Joel McHale Takes On the CFDA Awards: ‘Everyone Should Be Ready’


Photo

Joel McHale, the master of ceremonies for the
Council of Fashion Designers of America awards, in an appearance at the White House Correspondents’ Association Dinner in Washington in May.


Credit
Gabriella Demczuk for The New York Times

The Council of Fashion Designers of America awards, a.k.a. the Oscars of fashion, taking place Monday night at the Hammerstein Ballroom in New York, can feel like Groundhog Day, with the same names nominated over and over again. This year, every nominee for women’s wear designer of the year has already won that accolade at least once. And one, Marc Jacobs, has already won a lifetime achievement award.

However, there will be one wild card: the host, Joel McHale. Unlike past hosts — like James Corden, star of “The Late Late Show” and select Burberry ads, at last year’s event, or Seth Meyers, “Late Night” supremo and Vogue subject who hosted in 2012 — Mr. McHale, formerly the host of “The Soup” on E!, is not famously an F.o.F. (Friend of Fashion). On announcing the choice, Steven Kolb, chief executive of the CFDA, specifically identified Mr. McHale as “someone who comes from outside the fashion industry” and noted that it would “keep the night lively, topical and unexpected.”

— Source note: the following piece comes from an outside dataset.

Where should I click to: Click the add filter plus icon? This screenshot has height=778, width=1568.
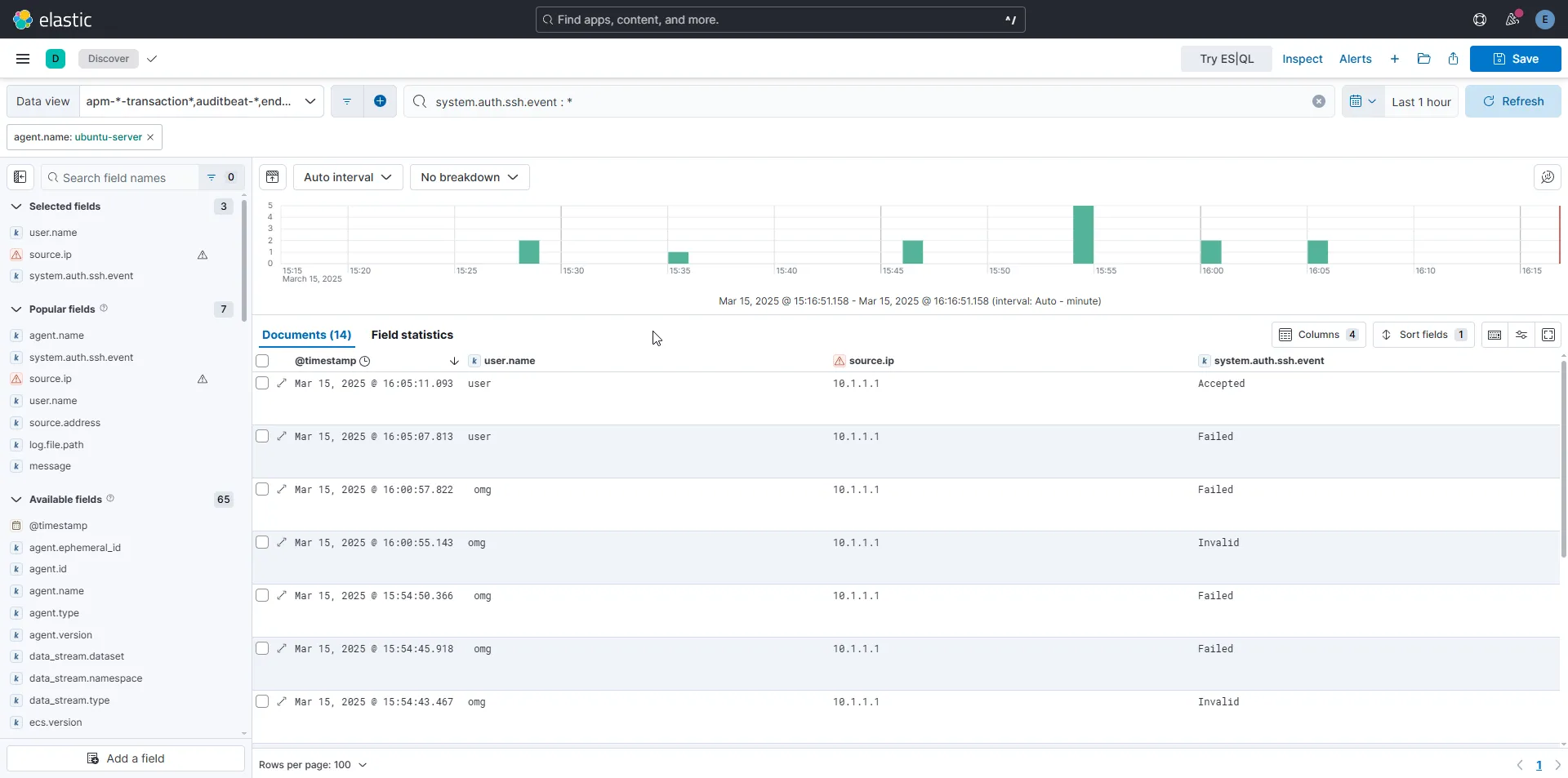tap(380, 101)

Unexpected, eh? Fashion, an industry that likes to control its image above all else, is not famous for its love of the unexpected.

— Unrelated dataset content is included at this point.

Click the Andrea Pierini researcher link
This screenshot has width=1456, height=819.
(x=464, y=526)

And Mr. McHale’s last two hosting gigs, the ESPY Awards in 2015 and the White House Correspondents’ Association dinner in 2014, were notable for their acerbic tone and close-to-the-bone zingers. Which is putting it mildly. New York magazine’s Vulture blog categorized the ESPY appearance as “very, very, controversial” (Bill Cosby was one of the targets), and The Washington Post called the correspondents’ show “brutal” and said Mr. McHale was “out for blood” (especially when it came to Gov. Chris Christie of New Jersey).

So how afraid should fashion be? After all, it is a pretty big potential target. Mr. McHale let slip a few clues during a phone interview on Friday before the awards.

How the job came about: “I don’t know. It’s a logical next step after the ESPYs, right? I met Anna Wintour once at the Met Ball in 2015. I got invited because Yahoo was a host and they were streaming a show I was on. I said, ‘Hi, can I come back next year?’ and she said, ‘It depends how you behave.’ ”

What to expect at the CFDAs: “Everyone should be ready. If you don’t have a sense of humor about yourself, you’re not going to enjoy it. It’s a pretty short monologue, so it has to be packed. I’m not going to be like, ‘Now I will take this person out for the next two minutes.’ On the other hand, it would be very strange for me to do a lot of jokes complimenting my subject. I went after [Robert] De Niro at the White House dinner. Of all the people to go after, you go after the national treasure? But he got it. It shows power and maturity. The job is not to be first mean, then funny. Then I’ve failed. But if you are pointing out truths, hopefully people laugh.”

Pointing out some truths about him and fashion: “It’s pretty impossible to out-absurd some of the fashion that exists. But I think it gets unfairly made fun of. People care deeply about what they wear, and they spend a lot of money on it. Clothes are certainly something I care about. Like sports. Growing up, it mattered to me very much what I looked like. I always wanted some jeans my parents would not buy me. As soon as I had some money, I went out and bought five pairs of Air Jordan 5s. My wife doesn’t buy any clothes for me now, because I am very picky.”

What he wears now: “When we did ‘The Soup,’ I was very concerned about what we were wearing; I thought we needed cool suits. When I am not on camera, I wear a lot of workout clothes. I like John Elliott — the clothes are very comfortable, and I can wear them on stage when I am doing standup. A Japanese denim line called Prospective Flow. Public School, Burberry, Zegna. I am wearing David Hart for the CFDAs. They offered a number of designers and he seemed cool, and lived up to his coolness. He made the suit for me, and I was as excited as a six-year-old. My wife is wearing Prabal Gurung.”

On the relationship of clothes and fame: “I wore Burberry to the White House Correspondents’ dinner. They offered. They also dressed my wife, and threw in some of those cool Burberry trench coats. You can almost measure the growth of your profile by how many big brands start offering to dress you.”